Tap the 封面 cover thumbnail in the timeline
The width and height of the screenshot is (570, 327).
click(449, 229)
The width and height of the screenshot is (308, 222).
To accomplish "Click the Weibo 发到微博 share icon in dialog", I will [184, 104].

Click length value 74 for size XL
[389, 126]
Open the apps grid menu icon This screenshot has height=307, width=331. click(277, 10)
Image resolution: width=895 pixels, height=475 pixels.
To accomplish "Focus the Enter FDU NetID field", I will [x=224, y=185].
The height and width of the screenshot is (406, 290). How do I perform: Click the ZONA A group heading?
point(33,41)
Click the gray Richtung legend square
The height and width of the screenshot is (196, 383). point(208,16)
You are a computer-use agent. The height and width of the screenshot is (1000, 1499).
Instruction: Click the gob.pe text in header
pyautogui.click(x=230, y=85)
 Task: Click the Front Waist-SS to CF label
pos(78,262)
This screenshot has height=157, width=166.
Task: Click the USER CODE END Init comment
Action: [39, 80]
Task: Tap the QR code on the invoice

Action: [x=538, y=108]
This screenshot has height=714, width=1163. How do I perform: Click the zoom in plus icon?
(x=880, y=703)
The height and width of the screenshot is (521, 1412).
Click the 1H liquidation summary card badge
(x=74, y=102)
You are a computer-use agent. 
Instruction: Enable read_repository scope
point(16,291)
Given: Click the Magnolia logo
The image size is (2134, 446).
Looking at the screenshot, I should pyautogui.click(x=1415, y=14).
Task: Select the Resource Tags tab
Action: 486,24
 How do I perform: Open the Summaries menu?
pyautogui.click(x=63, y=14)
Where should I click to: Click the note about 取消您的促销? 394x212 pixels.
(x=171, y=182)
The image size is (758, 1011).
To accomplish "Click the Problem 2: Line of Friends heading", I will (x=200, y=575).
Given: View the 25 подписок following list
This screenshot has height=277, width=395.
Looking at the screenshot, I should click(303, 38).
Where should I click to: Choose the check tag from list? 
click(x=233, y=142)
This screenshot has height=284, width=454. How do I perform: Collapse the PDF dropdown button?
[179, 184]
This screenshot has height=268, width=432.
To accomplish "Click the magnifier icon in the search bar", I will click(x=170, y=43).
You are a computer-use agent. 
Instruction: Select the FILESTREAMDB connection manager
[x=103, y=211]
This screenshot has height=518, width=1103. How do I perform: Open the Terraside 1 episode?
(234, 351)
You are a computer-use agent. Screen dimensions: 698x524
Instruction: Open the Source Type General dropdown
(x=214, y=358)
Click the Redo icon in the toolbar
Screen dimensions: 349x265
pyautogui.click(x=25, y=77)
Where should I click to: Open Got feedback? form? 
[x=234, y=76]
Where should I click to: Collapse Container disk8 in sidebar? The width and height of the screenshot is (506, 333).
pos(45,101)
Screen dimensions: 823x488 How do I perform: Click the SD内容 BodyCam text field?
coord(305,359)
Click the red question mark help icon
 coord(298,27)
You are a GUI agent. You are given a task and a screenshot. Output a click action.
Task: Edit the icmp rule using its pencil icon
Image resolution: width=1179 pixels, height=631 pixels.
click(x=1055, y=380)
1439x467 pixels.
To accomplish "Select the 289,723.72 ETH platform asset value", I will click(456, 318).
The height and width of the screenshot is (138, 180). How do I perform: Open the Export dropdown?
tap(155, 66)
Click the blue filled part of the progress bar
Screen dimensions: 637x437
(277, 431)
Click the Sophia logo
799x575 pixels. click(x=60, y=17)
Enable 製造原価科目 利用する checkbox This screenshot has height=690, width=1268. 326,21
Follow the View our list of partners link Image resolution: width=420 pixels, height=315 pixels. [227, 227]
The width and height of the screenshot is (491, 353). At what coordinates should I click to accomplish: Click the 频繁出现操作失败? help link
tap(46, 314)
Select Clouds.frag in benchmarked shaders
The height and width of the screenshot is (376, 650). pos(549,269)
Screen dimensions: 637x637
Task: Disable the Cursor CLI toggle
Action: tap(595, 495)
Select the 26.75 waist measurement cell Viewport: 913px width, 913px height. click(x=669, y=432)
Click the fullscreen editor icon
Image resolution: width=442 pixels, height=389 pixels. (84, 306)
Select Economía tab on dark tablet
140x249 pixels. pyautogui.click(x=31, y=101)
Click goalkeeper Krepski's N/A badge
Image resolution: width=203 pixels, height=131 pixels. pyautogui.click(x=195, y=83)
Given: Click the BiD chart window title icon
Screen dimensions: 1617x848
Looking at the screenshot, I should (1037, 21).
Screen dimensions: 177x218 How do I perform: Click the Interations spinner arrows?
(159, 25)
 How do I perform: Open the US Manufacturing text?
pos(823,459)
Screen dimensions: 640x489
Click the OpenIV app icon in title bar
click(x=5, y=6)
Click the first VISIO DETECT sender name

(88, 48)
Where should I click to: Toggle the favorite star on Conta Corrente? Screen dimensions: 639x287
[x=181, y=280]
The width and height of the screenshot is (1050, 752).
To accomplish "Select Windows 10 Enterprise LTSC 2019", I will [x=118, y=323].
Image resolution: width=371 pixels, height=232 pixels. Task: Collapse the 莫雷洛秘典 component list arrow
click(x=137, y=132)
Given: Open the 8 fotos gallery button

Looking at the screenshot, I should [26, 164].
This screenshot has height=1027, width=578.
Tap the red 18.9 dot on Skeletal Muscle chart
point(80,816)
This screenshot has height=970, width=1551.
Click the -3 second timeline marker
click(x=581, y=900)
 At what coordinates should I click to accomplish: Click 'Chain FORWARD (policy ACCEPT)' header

→ **Try it**: Nothing in the records may be altered; restate them word for word.

→ **Result of this exercise**:
Tap the 封面 cover thumbnail in the timeline
The width and height of the screenshot is (570, 327).
click(449, 229)
The width and height of the screenshot is (308, 222).
To accomplish "Click the Weibo 发到微博 share icon in dialog", I will [184, 104].

Click length value 74 for size XL
[389, 126]
Open the apps grid menu icon This screenshot has height=307, width=331. click(277, 10)
Image resolution: width=895 pixels, height=475 pixels.
To accomplish "Focus the Enter FDU NetID field", I will [x=224, y=185].
The height and width of the screenshot is (406, 290). How do I perform: Click the ZONA A group heading?
point(33,41)
Click the gray Richtung legend square
The height and width of the screenshot is (196, 383). point(208,16)
You are a computer-use agent. The height and width of the screenshot is (1000, 1499).
Instruction: Click the gob.pe text in header
pyautogui.click(x=230, y=85)
 Task: Click the Front Waist-SS to CF label
pos(78,262)
This screenshot has height=157, width=166.
Task: Click the USER CODE END Init comment
Action: [39, 80]
Task: Tap the QR code on the invoice

Action: [x=538, y=108]
This screenshot has height=714, width=1163. How do I perform: Click the zoom in plus icon?
(x=880, y=703)
The height and width of the screenshot is (521, 1412).
Click the 1H liquidation summary card badge
(x=74, y=102)
You are a computer-use agent. 
Instruction: Enable read_repository scope
point(16,291)
Given: Click the Magnolia logo
The image size is (2134, 446).
Looking at the screenshot, I should pyautogui.click(x=1415, y=14).
Task: Select the Resource Tags tab
Action: 486,24
 How do I perform: Open the Summaries menu?
pyautogui.click(x=63, y=14)
Where should I click to: Click the note about 取消您的促销? 394x212 pixels.
(x=171, y=182)
The image size is (758, 1011).
To accomplish "Click the Problem 2: Line of Friends heading", I will (x=200, y=575).
Given: View the 25 подписок following list
This screenshot has height=277, width=395.
Looking at the screenshot, I should click(303, 38).
Where should I click to: Choose the check tag from list? 
click(x=233, y=142)
This screenshot has height=284, width=454. How do I perform: Collapse the PDF dropdown button?
[179, 184]
This screenshot has height=268, width=432.
To accomplish "Click the magnifier icon in the search bar", I will click(x=170, y=43).
You are a computer-use agent. 
Instruction: Select the FILESTREAMDB connection manager
[x=103, y=211]
This screenshot has height=518, width=1103. How do I perform: Open the Terraside 1 episode?
(234, 351)
You are a computer-use agent. Screen dimensions: 698x524
Instruction: Open the Source Type General dropdown
(x=214, y=358)
Click the Redo icon in the toolbar
Screen dimensions: 349x265
pyautogui.click(x=25, y=77)
Where should I click to: Open Got feedback? form? 
[x=234, y=76]
Where should I click to: Collapse Container disk8 in sidebar? The width and height of the screenshot is (506, 333).
pos(45,101)
Screen dimensions: 823x488 How do I perform: Click the SD内容 BodyCam text field?
coord(305,359)
Click the red question mark help icon
 coord(298,27)
You are a GUI agent. You are given a task and a screenshot. Output a click action.
Task: Edit the icmp rule using its pencil icon
Image resolution: width=1179 pixels, height=631 pixels.
click(x=1055, y=380)
1439x467 pixels.
To accomplish "Select the 289,723.72 ETH platform asset value", I will click(456, 318).
The height and width of the screenshot is (138, 180). How do I perform: Open the Export dropdown?
tap(155, 66)
Click the blue filled part of the progress bar
Screen dimensions: 637x437
(277, 431)
Click the Sophia logo
799x575 pixels. click(x=60, y=17)
Enable 製造原価科目 利用する checkbox This screenshot has height=690, width=1268. 326,21
Follow the View our list of partners link Image resolution: width=420 pixels, height=315 pixels. [227, 227]
The width and height of the screenshot is (491, 353). At what coordinates should I click to accomplish: Click the 频繁出现操作失败? help link
tap(46, 314)
Select Clouds.frag in benchmarked shaders
The height and width of the screenshot is (376, 650). pos(549,269)
Screen dimensions: 637x637
Task: Disable the Cursor CLI toggle
Action: tap(595, 495)
Select the 26.75 waist measurement cell Viewport: 913px width, 913px height. click(x=669, y=432)
Click the fullscreen editor icon
Image resolution: width=442 pixels, height=389 pixels. (84, 306)
Select Economía tab on dark tablet
140x249 pixels. pyautogui.click(x=31, y=101)
Click goalkeeper Krepski's N/A badge
Image resolution: width=203 pixels, height=131 pixels. pyautogui.click(x=195, y=83)
Given: Click the BiD chart window title icon
Screen dimensions: 1617x848
Looking at the screenshot, I should (1037, 21).
Screen dimensions: 177x218 How do I perform: Click the Interations spinner arrows?
(159, 25)
 How do I perform: Open the US Manufacturing text?
pos(823,459)
Screen dimensions: 640x489
Click the OpenIV app icon in title bar
click(x=5, y=6)
Click the first VISIO DETECT sender name

(88, 48)
Where should I click to: Toggle the favorite star on Conta Corrente? Screen dimensions: 639x287
[x=181, y=280]
The width and height of the screenshot is (1050, 752).
To accomplish "Select Windows 10 Enterprise LTSC 2019", I will [x=118, y=323].
Image resolution: width=371 pixels, height=232 pixels. Task: Collapse the 莫雷洛秘典 component list arrow
click(x=137, y=132)
Given: Open the 8 fotos gallery button

Looking at the screenshot, I should [26, 164].
This screenshot has height=1027, width=578.
Tap the red 18.9 dot on Skeletal Muscle chart
point(80,816)
This screenshot has height=970, width=1551.
Click the -3 second timeline marker
click(x=581, y=900)
 At what coordinates should I click to accomplish: Click 'Chain FORWARD (policy ACCEPT)' header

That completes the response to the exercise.